Asks judge to pay beneficiaries, except PD and FD

  • By Elizabeth Dinan

    Posted May. 2, 2016 at 12:03 PM
    Updated May 5, 2016 at 11:56 AM

    PORTSMOUTH — A lawyer who helped overturn a fired cop's $2.7 million inheritance claims that Police Commissioner Joe Onosko is costing his clients money and that Onosko should personally pay for those unspecified costs.
    Representing the Memorial Sloan-Kettering Cancer Center and Shriner's Hospitals for Children, attorney David Eby petitioned the Strafford County probate court last week for permission to submit an affidavit detailing the costs he claims are due to Onosko's court intervention. Onosko last month filed a motion, on behalf of the Police Commission, asking a judge to invalidate an agreement struck between Eby and the city that would pay Eby half of his $579,000 in fees for work overturning an inheritance to former police Sgt. Aaron Goodwin.
    At the conclusion of a 10-day probate hearing, led by Eby, Judge Gary Cassavechia ruled Goodwin had exerted undue influence over the late Geraldine Webber, while positioning himself to become her largest beneficiary. After bills and small beneficiaries are paid, the city police and fire departments are each one-quarter beneficiaries, while Eby's clients will inherit the remaining half. Eby has been paid for his work by his clients and the city agreed to reimburse him for about half, from the city's inheritance.
    Onosko contends in his motion that the Police Commission, as the governing body of the Police Department, was not consulted about the deal to pay Eby and he's asked the court to grant the commission 30 days to review Eby's bills.

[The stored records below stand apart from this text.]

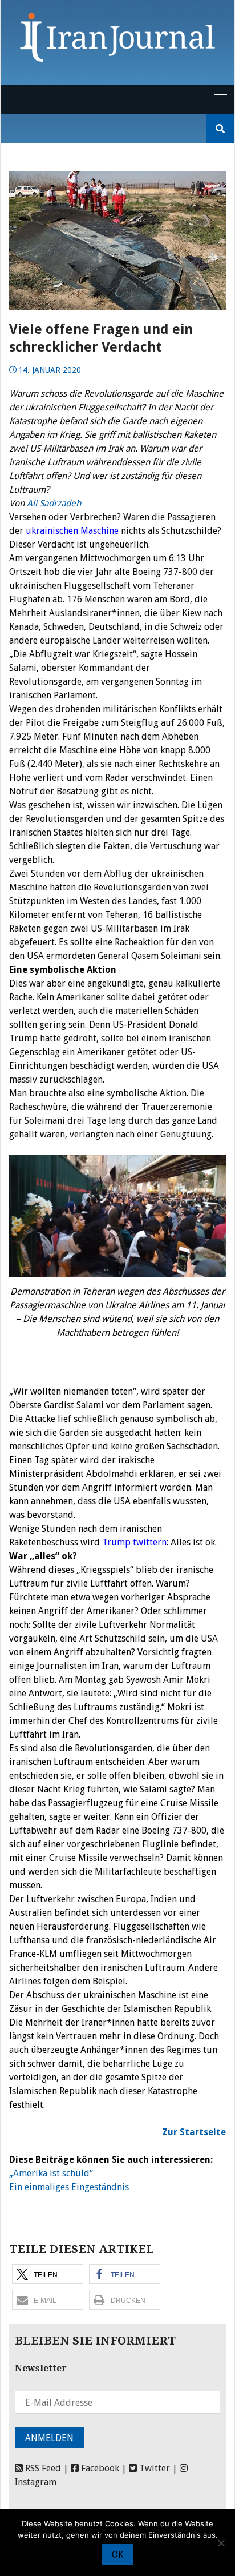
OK (117, 2554)
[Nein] (220, 2543)
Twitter (153, 2468)
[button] (47, 2274)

    Eby last week petitioned the court to dismiss Onosko's motions, to issue an order that inheritances from Webber's estate be disbursed and to order that Onosko pay the hospitals' costs for responding to Onosko's motions. Eby argues that the Police Commission has "no standing to assert any motion at all," that a March 15 deadline has passed for responding to the agreement Eby made with City Attorney Robert Sullivan and that Onosko did not properly file with the court as a non lawyer. Eby also wrote that Sullivan assented (agreed) to paying half of Eby's legal fees and the city attorney's approval "is binding on the police and fire departments."

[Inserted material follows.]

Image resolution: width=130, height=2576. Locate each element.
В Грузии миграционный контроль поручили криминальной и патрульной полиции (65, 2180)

    The dispute calls into question whether city officials or the Police Commission have authority over the Police Department.

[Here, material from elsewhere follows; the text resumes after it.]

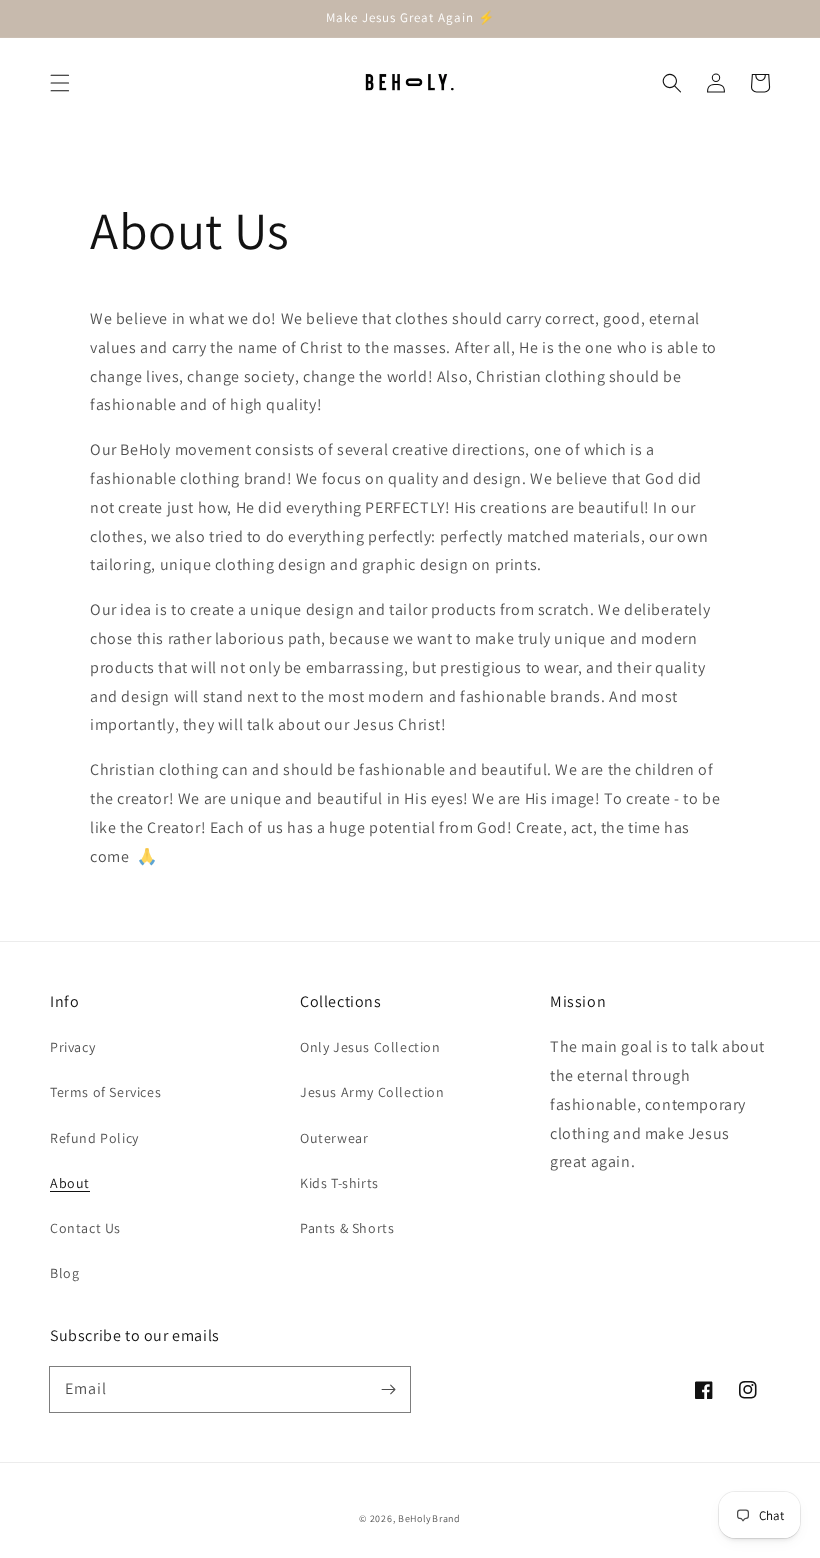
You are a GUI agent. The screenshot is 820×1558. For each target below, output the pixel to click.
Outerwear (334, 1138)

    Onosko's court filing, dated April 19, asks that the agreement struck between Sullivan and Eby be invalidated. He wrote that neither the Police Commission nor City Council were "asked to vote on this vast expenditure" and contends that the Police Commission is "an interested party" and has budgetary authority for the Police Department, as authorized by city charter.
    "We state as a matter of fact that none of the elected bodies have reviewed the $579,000 Eby bill or voted to authorize payment and therefore, the Police Commission deserves the right on behalf of the citizenry to do so," Onosko wrote. To the argument that the Police Commission missed a court deadline to take action in the matter, Onosko wrote, "Had the city attorney consulted his clients, the Police Commission, this body would have responded in a timely manner."
    The Police Commission "intends to question, and possibly challenge" some of the charges in Eby's legal bill, Onosko wrote.
    Sullivan filed an objection saying the Police Commission is not an independent governing body of the Portsmouth Police Department. He quoted city charter as saying all city departments, officers and individuals shall operate as one municipal corporation and "the governing body shall be the City Council ... " (sic).
    In response, Portsmouth attorney Paul McEachern, who represents four of Webber's friends and small beneficiaries, filed a memo refuting Sullivan's interpretation of the charter which he quoted as follows, "The policy-making body of the Police Department in the city of Portsmouth shall be a Police Commission."
    A hearing for all of the motions has been scheduled for May 13.